You will be able to hear stories of individual prisoners, such as that of Yakov Dzhugashvili, son of Joseph Stalin, and of Georg Elser, who attempted to assassinate Hitler in 1939. High-profile prisoners at the camp also included a group of British Royal Marines commandos, who were forced to test German army equipment.
Your guide will explain how, as the war moved into its final phase, an unprecedented campaign of mass killings began, culminating in weakened survivors being forced into “death marches” away from the camp. The Soviet liberators then transformed Sachsenhausen into an internment camp for German prisoners of war and suspected war criminals, with some 60,000 inmates passing through the camp between 1945 and 1950.

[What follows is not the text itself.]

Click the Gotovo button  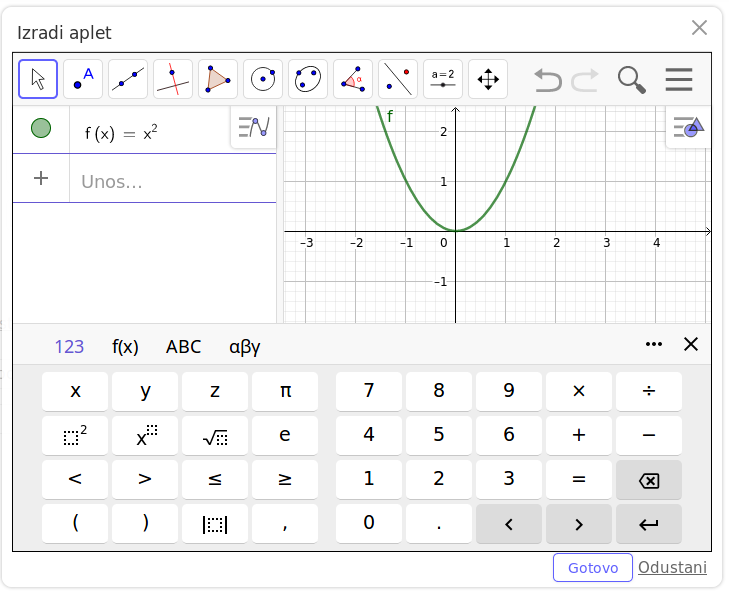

It was not until 1961 that the East German authorities established a memorial here, and the tour concludes with a discussion of the way in which this dark past is commemorated by Germany today.
The tour guide will accompany you back to central Berlin – either to Friedrichstraße train station or the Hauptbahnhof (central train station), depending on which route is most convenient on the day.
Insider Tour Berlin donates €3 per visitor to the Sachsenhausen Memorial authority for the upkeep and promotion of the site.
This itinerary is intended to give you a general idea of our route on this tour. You can expect to see and hear stories about all of these sites, as well as many more! Please be aware that the route is subject to change on any given day, should unforeseen circumstances arise.